As a history buff and former serviceman, Ervin Wegscheid finds a lot to love at the In Their Own Words Veterans Museum in Perham.
That’s why he’s made ITOW one of his volunteer homes-away-from home, faithfully spending one day a week there to greet visitors and give tours.
He started actively volunteering at ITOW after retiring about six years ago, and has enjoyed every minute spent there since.
“I love meeting people,” he said in an interview last week, adding that he also loves sharing history – especially with youth.
“A lot of kids don’t know that we (veterans) have fought for their freedoms – freedom of speech, freedom of religion...all freedoms,” he said. “The kids in school just don’t know what their parents and grandparents went through.”
But Wegscheid aims to change that, through education and story sharing.
At the beginning of every museum tour, participants get a questionnaire, “and I want them to know all the answers by the time they leave here,” he said.
Those who know and work alongside Wegscheid are well aware of his dedication.
“Erv is an incredible person. He is caring, dependable and truly cares about giving back to the community,” said Marcia Davis, president of the ITOW board of directors. “His commitment to the core mission of ITOW, collecting and sharing veterans’ stories, is unwavering. He is also an excellent tour guide for the permanent exhibit at ITOW.”
“Erv is a knowledgeable, considerate and wonderful volunteer,” said the museum’s coordinator, Julie Listrom. “He always has time to give personal tours and answer questions about the exhibits.”
In addition to his regular volunteering every Thursday, Wegscheid spends many extra hours at ITOW to help out during busy times or special exhibits and events.
“I have a lot of respect for the military,” he said.

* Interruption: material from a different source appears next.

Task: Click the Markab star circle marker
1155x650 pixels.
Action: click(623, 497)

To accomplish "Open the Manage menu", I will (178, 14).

He also has a lot of respect for “what we’re trying to do here at ITOW,” which is preserving the stories of veterans, straight from their own lips, for future generations. The World War II veterans from the Perham area have all passed away, Wegscheid explained, and Korean War vets are numbering fewer and fewer – making it all the more important that their stories are collected and saved.
Wegscheid himself is a veteran of the Korean War. A farm boy from Bluffton, he remembers watching tanks and other war supplies being carried across the country on trains that crossed his family’s property.
At the age of 18, he went into the Army. He served from 1952-1955, spending 19 months overseas in Germany. When it was all said and done, he came out a Staff Sergeant.
After that, Wegscheid became an entrepreneur, working for the then-fledgling Kmart discount store company. That’s where he met his wife, Dolores. The pair moved to the Perham area in 1970 and had four children who attended St. Henry’s School. Wegscheid eventually went into business for himself, selling Rand McNally maps throughout the area.
“I always found something to do,” he said.
Through it all, he never forgot his military connection. In addition to volunteering at ITOW, Wegscheid is an active volunteer with the Dent Haimerl American Legion Post 148, and regularly participates in the Color Guard with the Perham VFW.
He also spends every Friday at Perham Health, volunteering to give tours and greet visitors there.
“I love giving tours,” he said. “A lot of people just don’t understand what we have here. We have a very modern hospital here. It’s a gift. It’s the same with ITOW.”